Back in fifth or sixth grade at Immaculate Conception School, Sister Mary Espantosa, ran us through the reading curriculum by telling us that books are generally divided into two classes: fiction and non-fiction. We’d wonder: Is that all? Either it’s fiction or it’s not?

Well, literature in the form of short stories, usually in prose, and consisting of “made-up” stuff, constitutes a mammoth genre. And what is the counterpart of fiction? It’s non-fiction. How many geniuses sat around a table coming up with a label that covers just about everything else?

There’s biography, historic literature, drama, essays, memoirs, science fiction, poetry and much more to the literary canon. And all we can come up with is made-up stuff or non-fiction?

Let’s say we’re discussing things we’ve been reading. Someone says, “I loved the role of Daisy Buchanan in The Great Gatsby.” Most will recognize the work by F. Scott Fitzgerald as fiction: it’s something Scotty made up, about some fast-living, free-flowing, fun-loving, fool-hardy, fancy-dressing, financially fit friends and philanderers in the early 1900s.

The discussion likely spurs more comment about what others have been reading. It’s true that many fictional pieces are based on facts; it’s likely that J.D. Salinger’s novel, Catcher in the Rye, came from actual experiences in the author’s youth. We learn about attitudes regarding sexual mores by reading Samuel Richardson’s Pamela and Henry Fielding’s Tom Jones, a spoof of the former, which we could never get from a mere list of dates about the introduction of serial fiction in newspapers.

History is more that a list of dates; literature reflects the time, period, culture, family mores, life and death, gender roles and more. Let us not throw out the baby with the bath water in our rush to be the first in the world in educational testing.

Remember the Common Core purports to help high school graduates prepare for the work place or college and even read a manual as mundane as explaining how to set up a VCR.

But then there are people who reason, “If it’s not true, it’s a waste of time.”

In Santa Fe recently, I became engaged in a conversation with a gentleman about reading, the new Common Core curriculum and the difference between fiction and its unfortunately dubbed counterpart, non-fiction. It happened — of all places in — the blood bank, as we waited in vein.

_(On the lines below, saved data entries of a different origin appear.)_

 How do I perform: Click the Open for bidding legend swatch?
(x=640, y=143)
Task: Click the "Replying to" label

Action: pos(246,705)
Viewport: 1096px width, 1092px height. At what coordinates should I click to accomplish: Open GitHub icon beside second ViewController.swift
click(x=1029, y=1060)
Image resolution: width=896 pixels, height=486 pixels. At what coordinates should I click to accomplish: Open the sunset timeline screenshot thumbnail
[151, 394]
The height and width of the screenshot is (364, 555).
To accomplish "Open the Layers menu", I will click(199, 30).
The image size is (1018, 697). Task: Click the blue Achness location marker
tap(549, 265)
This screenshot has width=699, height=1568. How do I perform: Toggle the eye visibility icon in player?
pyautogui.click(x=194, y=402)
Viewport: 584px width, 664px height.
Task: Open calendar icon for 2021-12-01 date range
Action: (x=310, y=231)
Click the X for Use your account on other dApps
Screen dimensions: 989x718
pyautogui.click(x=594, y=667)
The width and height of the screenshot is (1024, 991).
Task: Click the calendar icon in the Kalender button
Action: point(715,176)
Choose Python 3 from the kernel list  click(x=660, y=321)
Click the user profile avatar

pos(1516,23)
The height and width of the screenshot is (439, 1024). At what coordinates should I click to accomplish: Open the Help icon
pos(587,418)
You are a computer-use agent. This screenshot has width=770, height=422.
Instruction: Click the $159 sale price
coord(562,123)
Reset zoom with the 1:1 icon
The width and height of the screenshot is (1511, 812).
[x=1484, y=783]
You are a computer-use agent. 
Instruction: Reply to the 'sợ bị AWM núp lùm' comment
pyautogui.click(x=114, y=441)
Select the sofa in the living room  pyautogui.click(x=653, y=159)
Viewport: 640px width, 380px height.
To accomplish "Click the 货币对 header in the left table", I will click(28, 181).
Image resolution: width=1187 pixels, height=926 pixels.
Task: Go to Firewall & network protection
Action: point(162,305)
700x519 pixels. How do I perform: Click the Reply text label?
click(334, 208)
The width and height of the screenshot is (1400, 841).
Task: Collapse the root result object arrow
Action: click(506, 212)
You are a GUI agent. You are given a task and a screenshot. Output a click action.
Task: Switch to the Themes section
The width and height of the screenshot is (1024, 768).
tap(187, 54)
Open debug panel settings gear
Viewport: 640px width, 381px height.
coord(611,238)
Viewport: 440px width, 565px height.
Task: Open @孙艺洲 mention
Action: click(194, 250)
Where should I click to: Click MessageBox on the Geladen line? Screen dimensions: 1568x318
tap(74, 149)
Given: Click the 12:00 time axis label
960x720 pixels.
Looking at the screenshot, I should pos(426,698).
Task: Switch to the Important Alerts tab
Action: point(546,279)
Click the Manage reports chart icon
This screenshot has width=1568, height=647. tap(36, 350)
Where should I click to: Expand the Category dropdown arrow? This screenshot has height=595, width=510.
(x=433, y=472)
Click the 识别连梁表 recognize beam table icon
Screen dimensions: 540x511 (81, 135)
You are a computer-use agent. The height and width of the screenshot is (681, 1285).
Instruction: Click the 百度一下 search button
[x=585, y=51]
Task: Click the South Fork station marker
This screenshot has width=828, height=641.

My fellow donor, probably a retired teacher, like me, was insistent that too much time on the educational clock covers reading “made-up stuff that anyone can write.” I begged to differ. It soon became challenging to posit that there’s much merit to stuff that’s made up. My acquaintance was vocal and passionate about students’ literacy.

An editorial in the Santa Fe New Mexican laments the “throwing out (of) the teaching of literature in favor of nonfiction.” (I am glad others feel as I do). The premise is that Common Core standards will ensure educational success for children who “were not reading enough rigorous texts.”

One proposal to the Common Core is that more emphasis in upper elementary reading ought to be on nonfiction, climbing to 70 percent by 12th grade. If implemented as planned, much poetry would be tossed, along with many essential novels. We need a common plane for discussion and references we can all understand, and not just Game of Thrones.

The Common Core, which by definition attempts to standardize the learning in schools, can be a useful tool. It would be beneficial if education developed a curriculum whereby students across the United States would study, for example, a few dozen classics, thus providing a common ground.

In addition to Mark Twain’s coming-of-age novels, add Rudolfo Anaya’s Bless Me, Ultima and other regional quality literature.

“Are you thinking of ‘relevance’?” I asked. He was. As a reader I have become more voracious as I age. I like to delve into the social mores of the 1800s, in reading what Russian novelist Leo Tolstoy, in Anna Karenina, believed about manners of that era. We get our dose of heroics through works like El Cid.

And there’s One Hundred Years of Solitude, by Gabriel Garcia Marquez, which transports us into South America. What about old fairy tales like Cinderella, traces of which can be found in every culture around the world? These fictional portrayals of people and times past speak to the human condition and should not be jettisoned just because many U.S. students are not reading as well or as often as we’d like.

I don’t think my fellow blood donor appreciated how I ended the discussion, by citing one of Shakespeare’s tragedies, King Lear. I said, “When it comes to relevance, to reading about things within our narrow ken, then we ought not read King Lear unless we’re 80 years old, blind and have three daughters, two of whom are deceitful.”

As for me, I try to reach beyond the more familiar. Reading about Russia, in “Dr. Zhivago,” for example, multiplies my contacts with others “out there.” It’s true that close-to-home reading, such as the novels of Anaya — Bless Me, Ultima is a prime example — re-acquaints me with many things, events and people of my youth, but I still believe only good can come from dipping our toes into writings from here and other places.

This conversation, although spontaneous, enhanced my concern about the gradual loss of fiction as an aid to understanding our world and us. Our friends and neighbors often write wonderful stories and — fiction or non-fiction — these tales enrich us all.

We both left the blood bank in Santa Fe, a wee bit wiser and about 16 ounces lighter.